The presence of form feeds in text/plain doesn't disturb any
of the text-only environments I use.  it's still 1byte=1char character,
it doesn't <FONT FACE="Caibri, Verdana, Helvetica, Arial"><SPAN 
STYLE="'font-size:12pt'>completely&nbsp;mess&nbsp;up</SPAN></FONT> the flow of 
text and neither
extends lines beyond 80 columns.  Most HTML floating the internet
is an ecological disaster.



I'm pretty sure there are similar ascii to pdf converters by now.
I would not be surprised if there even was a web service that will
convert an I-D into PDF in case that you can neither print formatted
ASCII text on your printer nor Postscript.  And if not, creating
such a tool is probably trivial, much much simpler than a tool
to make a fancy document format like HTML or PDF viewable on
a pure textual display.
...

I have a hard time remembering when I saw a "pure textual" display the 
last time. But anyway, even these devices can display HTML using lynx.

My NAS, my DLS-router and my Sattelite set-top box don't have lynx,
and neither of them came with a develomement environment.

Using rfcmarkup for those that prefer html and have the necessary
resources and tools already available is much more reasonable
than forcing a large part of the current users to get hold of tools
for environments that never had those tools, don't need those tools,
and often don't have the resources to support those tools (which is
why they don't have it in the first place).

  
If there is any migration to new technology that the IETF should
promote, then it is neither non-ASCII I-Ds/RFCs, nor is it I18N,
but instead it is IPv6.  HTML-based or PDF-based RFCs are not
going to make the transition IPv4->IPv6 easier or quicker,
so discussing how close to nil the benefit of new fancy
document formats is for some and just how bad it would be to
others is not a very productive use of IETF resources.



But more often than not, the screen-oriented formatting in HTML
resuls in the printouts being truncated at the right border
or filled with white spaces.  And removing parts of the page
(like a navigation box that becomes useless when printed
before printing it is a feature not currently supported.

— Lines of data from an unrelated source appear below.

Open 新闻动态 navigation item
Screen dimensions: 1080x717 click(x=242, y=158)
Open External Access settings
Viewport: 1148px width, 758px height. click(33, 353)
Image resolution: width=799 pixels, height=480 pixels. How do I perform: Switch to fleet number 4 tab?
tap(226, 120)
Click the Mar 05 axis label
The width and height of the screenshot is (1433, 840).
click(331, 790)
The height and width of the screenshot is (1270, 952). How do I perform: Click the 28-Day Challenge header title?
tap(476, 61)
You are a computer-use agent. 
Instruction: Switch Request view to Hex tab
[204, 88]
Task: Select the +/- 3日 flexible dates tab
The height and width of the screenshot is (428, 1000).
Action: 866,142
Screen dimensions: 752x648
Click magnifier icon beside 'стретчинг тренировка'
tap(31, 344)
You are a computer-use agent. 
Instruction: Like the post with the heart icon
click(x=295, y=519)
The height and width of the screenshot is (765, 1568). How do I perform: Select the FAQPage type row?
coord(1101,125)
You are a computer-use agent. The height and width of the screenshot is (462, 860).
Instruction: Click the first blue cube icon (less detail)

The people who are in favor of HTML aren't proposing to use any "screen 
oriented formatting", at least as far as I know. They want to use HTML 
for the features it was originally designed for, as markup language for 
technical documents.

But it only works well for "online" documents.  RFCs still work
well when printed out or visualized in a constrained text-only
environment.  

Even for the document rfc3987, the use of human-comprehensible
references like "section 3.2" or "[RFC2237]" or
"(section 5.2 of [RFC3986])" work just fine for printouts
_and_ for rfcmarkup input.

When HTML was originally designed, URLs were designed to link/cross-reference
arbitrary publications stored at arbitrary locations.  As we all know,
this never worked out.  The useful lifetime of URLs are extremely
low, and cross-organization there is not useful maintenance
strategy to keep them in sync.

As a standardizations body, the IETF has a different set of requirements.
The IETF can standardize exactly how documents should reference each
other in a simple, plain-ASCII, human-comprehensible, printable
and in a form that is invariant over time from specific storage
organization on particular web-sites.

It's already bad to have the URLs in RFCs to external resources
expire, it would be horror if the references among RFCs within the
RFCs were hardwired by URLs and therefore hardwired to a very
specific storage organization.


And for those that want HTML, they can use http://tools.ietf.org/html
or do what it does themselves by postprocessing the existing
ASCII documents.  And it'll work for a large number of the
existing ~5000 RFCs and much higher number of I-Ds--no need for
several different tools nor for re-authoring of those documents.